Reproduce the rows below verbatim, starting from the first row and ending with the line that contains "coord(26,109)", including that line.

--------------------------------

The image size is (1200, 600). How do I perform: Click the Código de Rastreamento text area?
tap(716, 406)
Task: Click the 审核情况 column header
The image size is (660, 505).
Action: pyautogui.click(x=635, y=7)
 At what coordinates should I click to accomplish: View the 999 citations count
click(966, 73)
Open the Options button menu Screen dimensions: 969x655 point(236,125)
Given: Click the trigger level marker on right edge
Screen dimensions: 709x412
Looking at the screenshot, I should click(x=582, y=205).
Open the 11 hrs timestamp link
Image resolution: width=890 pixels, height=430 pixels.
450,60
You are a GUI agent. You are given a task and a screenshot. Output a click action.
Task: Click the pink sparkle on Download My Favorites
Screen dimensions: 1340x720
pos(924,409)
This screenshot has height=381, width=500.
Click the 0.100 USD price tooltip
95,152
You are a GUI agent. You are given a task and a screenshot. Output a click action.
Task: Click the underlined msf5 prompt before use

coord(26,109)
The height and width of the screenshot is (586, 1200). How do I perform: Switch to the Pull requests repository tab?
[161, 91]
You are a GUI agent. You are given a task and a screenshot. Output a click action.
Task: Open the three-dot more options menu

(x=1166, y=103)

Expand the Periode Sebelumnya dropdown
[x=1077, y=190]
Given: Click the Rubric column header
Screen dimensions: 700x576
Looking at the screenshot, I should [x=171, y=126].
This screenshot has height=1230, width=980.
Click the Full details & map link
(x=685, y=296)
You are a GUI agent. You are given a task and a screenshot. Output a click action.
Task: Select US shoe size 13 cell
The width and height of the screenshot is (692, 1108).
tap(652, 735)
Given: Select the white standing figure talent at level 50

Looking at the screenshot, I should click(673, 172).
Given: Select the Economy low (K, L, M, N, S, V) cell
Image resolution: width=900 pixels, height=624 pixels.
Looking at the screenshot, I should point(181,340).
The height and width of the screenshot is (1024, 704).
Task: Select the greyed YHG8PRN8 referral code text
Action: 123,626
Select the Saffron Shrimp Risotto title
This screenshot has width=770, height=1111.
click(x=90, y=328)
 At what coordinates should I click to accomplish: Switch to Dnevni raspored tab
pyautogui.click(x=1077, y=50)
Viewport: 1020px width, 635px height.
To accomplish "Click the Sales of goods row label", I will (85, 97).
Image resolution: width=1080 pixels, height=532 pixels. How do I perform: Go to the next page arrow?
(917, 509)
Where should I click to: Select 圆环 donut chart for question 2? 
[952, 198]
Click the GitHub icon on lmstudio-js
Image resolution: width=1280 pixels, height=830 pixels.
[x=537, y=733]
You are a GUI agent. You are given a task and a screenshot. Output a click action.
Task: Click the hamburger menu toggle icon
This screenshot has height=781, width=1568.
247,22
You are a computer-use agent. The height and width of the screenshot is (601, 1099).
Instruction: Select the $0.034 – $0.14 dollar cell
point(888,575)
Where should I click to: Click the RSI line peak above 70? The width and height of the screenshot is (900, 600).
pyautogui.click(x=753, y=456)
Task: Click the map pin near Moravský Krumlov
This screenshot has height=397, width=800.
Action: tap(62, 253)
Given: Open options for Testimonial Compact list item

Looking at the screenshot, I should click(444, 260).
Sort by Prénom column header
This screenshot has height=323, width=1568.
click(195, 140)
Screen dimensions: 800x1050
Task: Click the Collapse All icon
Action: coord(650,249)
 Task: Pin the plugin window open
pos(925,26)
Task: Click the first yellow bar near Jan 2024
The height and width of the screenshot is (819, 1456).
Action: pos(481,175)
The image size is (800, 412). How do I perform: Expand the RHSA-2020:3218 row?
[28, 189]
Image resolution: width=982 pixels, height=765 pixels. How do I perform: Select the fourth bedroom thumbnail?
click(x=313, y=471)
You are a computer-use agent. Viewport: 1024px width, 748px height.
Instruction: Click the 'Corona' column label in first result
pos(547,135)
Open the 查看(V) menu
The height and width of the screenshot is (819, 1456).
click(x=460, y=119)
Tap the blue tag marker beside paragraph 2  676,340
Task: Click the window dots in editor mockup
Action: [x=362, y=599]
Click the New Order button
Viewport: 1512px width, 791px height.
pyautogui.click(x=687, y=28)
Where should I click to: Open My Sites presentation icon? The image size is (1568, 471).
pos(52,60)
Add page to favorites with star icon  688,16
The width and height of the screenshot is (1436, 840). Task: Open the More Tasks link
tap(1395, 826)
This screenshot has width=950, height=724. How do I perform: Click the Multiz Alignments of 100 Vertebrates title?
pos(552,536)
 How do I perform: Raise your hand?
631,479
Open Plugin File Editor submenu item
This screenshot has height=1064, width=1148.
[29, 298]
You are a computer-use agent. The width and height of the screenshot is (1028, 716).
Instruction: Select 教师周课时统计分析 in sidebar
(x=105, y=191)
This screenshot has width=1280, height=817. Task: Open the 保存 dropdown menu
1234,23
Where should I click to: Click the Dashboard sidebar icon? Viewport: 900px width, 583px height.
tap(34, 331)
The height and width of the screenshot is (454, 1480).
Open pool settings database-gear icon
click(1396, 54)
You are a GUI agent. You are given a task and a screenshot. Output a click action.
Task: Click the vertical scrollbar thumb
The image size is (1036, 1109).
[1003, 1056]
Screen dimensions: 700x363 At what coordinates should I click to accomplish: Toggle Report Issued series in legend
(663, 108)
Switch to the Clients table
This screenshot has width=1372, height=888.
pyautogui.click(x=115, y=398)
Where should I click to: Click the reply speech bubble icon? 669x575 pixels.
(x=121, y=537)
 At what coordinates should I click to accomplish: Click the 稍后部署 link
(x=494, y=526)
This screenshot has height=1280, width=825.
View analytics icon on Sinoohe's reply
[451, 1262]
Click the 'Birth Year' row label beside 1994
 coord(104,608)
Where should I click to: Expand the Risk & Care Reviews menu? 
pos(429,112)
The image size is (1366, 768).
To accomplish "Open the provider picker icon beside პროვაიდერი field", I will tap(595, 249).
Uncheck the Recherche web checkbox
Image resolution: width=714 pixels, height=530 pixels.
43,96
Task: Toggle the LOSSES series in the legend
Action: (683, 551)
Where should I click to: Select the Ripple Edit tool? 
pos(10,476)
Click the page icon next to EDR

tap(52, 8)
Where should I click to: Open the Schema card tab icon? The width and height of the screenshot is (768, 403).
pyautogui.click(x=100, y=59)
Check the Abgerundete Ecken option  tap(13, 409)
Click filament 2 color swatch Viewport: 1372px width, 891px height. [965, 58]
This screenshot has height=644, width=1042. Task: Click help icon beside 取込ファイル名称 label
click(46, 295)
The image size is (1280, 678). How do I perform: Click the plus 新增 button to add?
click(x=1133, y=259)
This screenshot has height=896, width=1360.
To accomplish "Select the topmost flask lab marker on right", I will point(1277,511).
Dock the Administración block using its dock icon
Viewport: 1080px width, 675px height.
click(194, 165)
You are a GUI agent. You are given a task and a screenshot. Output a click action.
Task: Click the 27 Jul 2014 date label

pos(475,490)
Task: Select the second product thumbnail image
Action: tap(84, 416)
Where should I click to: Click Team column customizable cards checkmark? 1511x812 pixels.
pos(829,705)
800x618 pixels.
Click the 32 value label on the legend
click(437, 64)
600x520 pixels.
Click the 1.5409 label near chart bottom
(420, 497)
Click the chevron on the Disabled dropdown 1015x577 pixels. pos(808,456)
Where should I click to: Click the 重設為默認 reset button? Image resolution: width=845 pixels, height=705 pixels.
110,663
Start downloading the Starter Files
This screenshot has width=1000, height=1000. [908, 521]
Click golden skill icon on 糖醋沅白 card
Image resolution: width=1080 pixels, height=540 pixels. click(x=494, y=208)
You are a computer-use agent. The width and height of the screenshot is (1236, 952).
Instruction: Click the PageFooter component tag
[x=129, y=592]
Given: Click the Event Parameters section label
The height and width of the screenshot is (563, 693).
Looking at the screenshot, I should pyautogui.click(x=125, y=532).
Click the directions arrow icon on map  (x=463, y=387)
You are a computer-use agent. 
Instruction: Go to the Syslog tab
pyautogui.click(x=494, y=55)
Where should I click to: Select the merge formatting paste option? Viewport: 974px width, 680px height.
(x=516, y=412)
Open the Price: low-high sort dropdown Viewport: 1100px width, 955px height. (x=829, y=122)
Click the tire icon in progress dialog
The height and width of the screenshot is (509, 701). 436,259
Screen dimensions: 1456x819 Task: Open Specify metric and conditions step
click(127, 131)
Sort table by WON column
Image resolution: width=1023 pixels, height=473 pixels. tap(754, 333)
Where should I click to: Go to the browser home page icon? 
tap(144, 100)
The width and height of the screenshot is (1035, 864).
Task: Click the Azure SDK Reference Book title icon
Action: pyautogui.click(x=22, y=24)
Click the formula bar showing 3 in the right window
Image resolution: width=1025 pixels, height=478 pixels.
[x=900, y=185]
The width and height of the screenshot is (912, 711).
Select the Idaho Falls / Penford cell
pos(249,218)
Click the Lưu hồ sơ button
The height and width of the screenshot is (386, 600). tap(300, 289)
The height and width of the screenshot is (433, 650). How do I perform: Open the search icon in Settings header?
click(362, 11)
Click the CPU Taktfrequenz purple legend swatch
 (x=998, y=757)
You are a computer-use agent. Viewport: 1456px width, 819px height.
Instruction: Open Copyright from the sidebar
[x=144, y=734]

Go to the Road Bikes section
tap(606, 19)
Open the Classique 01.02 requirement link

--------------------------------

> Output for this task
The image size is (1200, 600). How do I perform: Click the Código de Rastreamento text area?
tap(716, 406)
Task: Click the 审核情况 column header
The image size is (660, 505).
Action: pyautogui.click(x=635, y=7)
 At what coordinates should I click to accomplish: View the 999 citations count
click(966, 73)
Open the Options button menu Screen dimensions: 969x655 point(236,125)
Given: Click the trigger level marker on right edge
Screen dimensions: 709x412
Looking at the screenshot, I should click(x=582, y=205).
Open the 11 hrs timestamp link
Image resolution: width=890 pixels, height=430 pixels.
450,60
You are a GUI agent. You are given a task and a screenshot. Output a click action.
Task: Click the pink sparkle on Download My Favorites
Screen dimensions: 1340x720
pos(924,409)
This screenshot has height=381, width=500.
Click the 0.100 USD price tooltip
95,152
You are a GUI agent. You are given a task and a screenshot. Output a click action.
Task: Click the underlined msf5 prompt before use

coord(26,109)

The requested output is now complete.